Morrill Township is a township in Morrison County, Minnesota, United States. The population was 650 at the 2000 census.

==History==
Morrill Township was organized in 1881 as Oakwood Township but renamed in 1885 after Ashby C. Morrill, a county official. In 1903, the eastern half of the township was taken to form Lakin Township. The unincorporated communities of Morrill and Ramey are included in the remaining portion of the township.

==Geography==
According to the United States Census Bureau, the township has a total area of 35.3 square miles (91.5 km^{2}), of which 35.3 square miles (91.4 km^{2}) is land and 0.03% is water.

The unincorporated communities of Morrill and Ramey are located within Morrill Township.

==Demographics==
As of the census of 2000, there were 650 people, 215 households, and 172 families residing in the township. The population density was 18.4 PD/sqmi. There were 223 housing units at an average density of 6.3 /sqmi. The racial makeup of the township was 99.38% White, 0.15% African American, 0.15% Native American, and 0.31% from two or more races. Hispanic or Latino of any race were 0.92% of the population.

There were 215 households, out of which 45.1% had children under the age of 18 living with them, 72.6% were married couples living together, 2.3% had a female householder with no husband present, and 20.0% were non-families. 14.9% of all households were made up of individuals, and 4.2% had someone living alone who was 65 years of age or older. The average household size was 3.02 and the average family size was 3.37.

In the township the population was spread out, with 30.8% under the age of 18, 11.1% from 18 to 24, 29.1% from 25 to 44, 21.7% from 45 to 64, and 7.4% who were 65 years of age or older. The median age was 32 years. For every 100 females, there were 119.6 males.
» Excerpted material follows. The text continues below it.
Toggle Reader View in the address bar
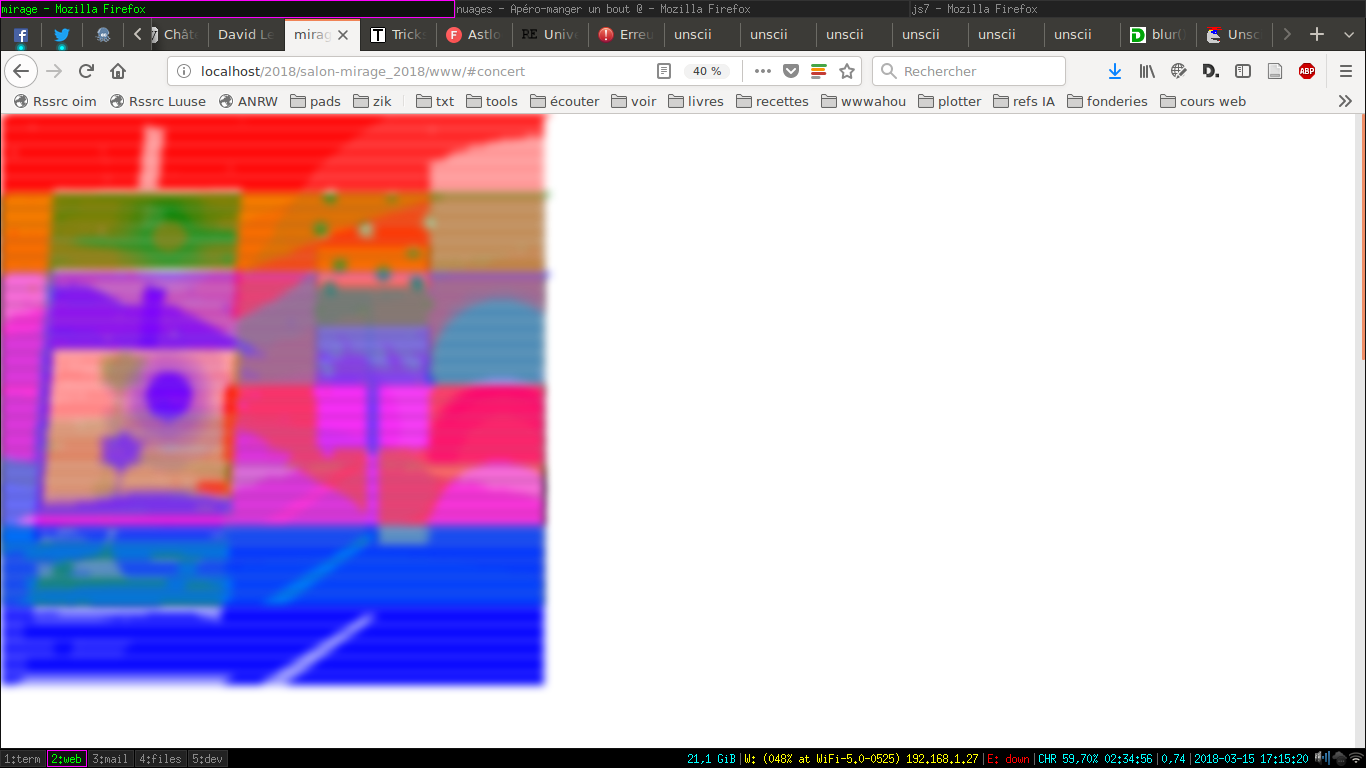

For every 100 females age 18 and over, there were 121.7 males.

The median income for a household in the township was $42,813, and the median income for a family was $41,750. Males had a median income of $31,875 versus $19,375 for females. The per capita income for the township was $17,604. About 5.8% of families and 7.5% of the population were below the poverty line, including 9.0% of those under age 18 and 8.5% of those age 65 or over.